Sunday, August 16, 2009


I uploaded a picture of the garden at the hospital.
I'm sorry that I didn't publish a blog, yesterday. I just wasn't inspired to.
Today I want to write some more on disability. I've been running out of things to say, so I'll revisit some of the topics I've already covered.
Today I want to go over disability for veterans. There are two kinds of disability that a veteran may be eligible for.
The first and most common is for service-related disability. That means it is for something that happened while you were serving.
It is awarded on aI sliding scale. I think it goes from 10% to 100%. The pay for 10% is rather low. I don't think it would go over $100/month. For 100%, the last I heard it was at $2200/month. Of course, you would have to be laid up rather severely to rate 100%. You would probably have to be blind or missing limbs.
The advantage to this disability is that you can go to college for free if you are on it. 100% of the tuition would be paid for 4 years. You also get a stipend whilst going to school.

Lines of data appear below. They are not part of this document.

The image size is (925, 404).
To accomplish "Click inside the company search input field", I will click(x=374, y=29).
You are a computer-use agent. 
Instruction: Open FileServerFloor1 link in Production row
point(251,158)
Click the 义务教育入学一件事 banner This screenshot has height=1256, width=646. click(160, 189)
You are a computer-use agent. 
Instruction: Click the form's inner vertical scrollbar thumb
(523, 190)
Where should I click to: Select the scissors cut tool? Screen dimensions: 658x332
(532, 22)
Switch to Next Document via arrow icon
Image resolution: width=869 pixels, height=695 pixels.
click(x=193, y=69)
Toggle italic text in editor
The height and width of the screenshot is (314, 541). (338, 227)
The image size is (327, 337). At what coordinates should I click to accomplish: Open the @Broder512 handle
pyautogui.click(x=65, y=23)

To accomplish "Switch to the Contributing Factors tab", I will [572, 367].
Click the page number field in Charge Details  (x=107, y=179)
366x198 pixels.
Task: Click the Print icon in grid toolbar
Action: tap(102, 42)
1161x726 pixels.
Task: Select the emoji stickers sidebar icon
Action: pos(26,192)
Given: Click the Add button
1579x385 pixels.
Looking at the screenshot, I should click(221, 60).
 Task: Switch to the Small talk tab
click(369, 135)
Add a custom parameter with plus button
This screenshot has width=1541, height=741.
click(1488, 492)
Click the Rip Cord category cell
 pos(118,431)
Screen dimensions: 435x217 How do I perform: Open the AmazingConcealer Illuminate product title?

I've known people who were in pretty good shape, who had their college paid for by this disability.
The other disability, one that is usually forgotten, is the war pension. This is a disability pension that is paid if the person served during time of war.
Your disability doesn't have to be service-connected. You can become disabled after you left the service. I'll try to remember the requirements for this.
1. An honorable discharge.
2. Serve during a war
3. Be 100% disabled, but they are rather liberal on this
4. Have a low income
5. Have 6 months of active duty
6. I always forget the sixth requirement, I might be able to look it up, later.
It's rather low paying and there is only one amount that you can get. I think it's around $950/month.
If you get another job, you have to deduct that income from this pay. It discourages a person form working.
There is no college benefit.
If you are thinking about either of these disabilities you'll have to go through the VA hospital. That's a good thing because you can get free health care if your income is low enough. It's better than nothing. I get a physical once a year and I go to the psychologist 3 or 4 times a year. I get my medications from the VA and that is probably saving me thousands. It's a good thing.